(Task requirements):
**1)** According to the passage on the 2016 Big Ten men's soccer tournament, why was Maryland's championship win notable? Answer in one to three sentences.
**2)** In the passage on the 2016 Big Ten men's soccer tournament, retype the text from "The 2016 Big" up to and including "the defending champions.".
**3)** Continue the passage on the 2016 Big Ten men's soccer tournament from where it stops.

(Extract to read):
━━━━━━━━━━
The 2016 Big Ten Conference men's soccer tournament was the 26th edition of the tournament. It determined the Big Ten Conference's automatic berth into the 2016 NCAA Division I Men's Soccer Championship. Maryland entered the tournament as the defending champions.

The top-seeded Maryland Terrapins won the Big Ten title for a third consecutive year, defeating the third-seed, Wisconsin in the championship match, 2–1. Maryland's D. J. Reeves opened the scoring 90 seconds into the match, while Wisconsin's Tom Barlow tied the game in the 12th minute. Shortly before halftime, Maryland's Sebastian Elney headed in a Jorge Calix cross to give Maryland the 2–1 lead, which would prove to be the final scoreline. It was the first time since Indiana accomplished the feat in 1996, that a team won three consecutive Big Ten tournaments.
━━━━━━━━━━
(Data provided):
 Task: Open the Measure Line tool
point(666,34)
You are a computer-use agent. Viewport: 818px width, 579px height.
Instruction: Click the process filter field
━━━━━━━━━━
(Expected responses):
**1)** Maryland's win gave it a third consecutive Big Ten title. No team had won three consecutive Big Ten tournaments since Indiana did it in 1996.

**2)**
The 2016 Big Ten Conference men's soccer tournament was the 26th edition of the tournament. It determined the Big Ten Conference's automatic berth into the 2016 NCAA Division I Men's Soccer Championship. Maryland entered the tournament as the defending champions.

**3)**
The tournament for the first time in its history was not hosted by a university in the conference. Instead, the quarterfinal matches were played at the campus sites of the higher seed, while the semifinal and championship fixtures were played at the Grand Park Sports Complex in Westfield, Indiana, about 10 miles north of downtown Indianapolis.

Seeds
The top four teams participate in the tournament. The seeding is based on the program's conference record during the 2016 Big Ten Conference season.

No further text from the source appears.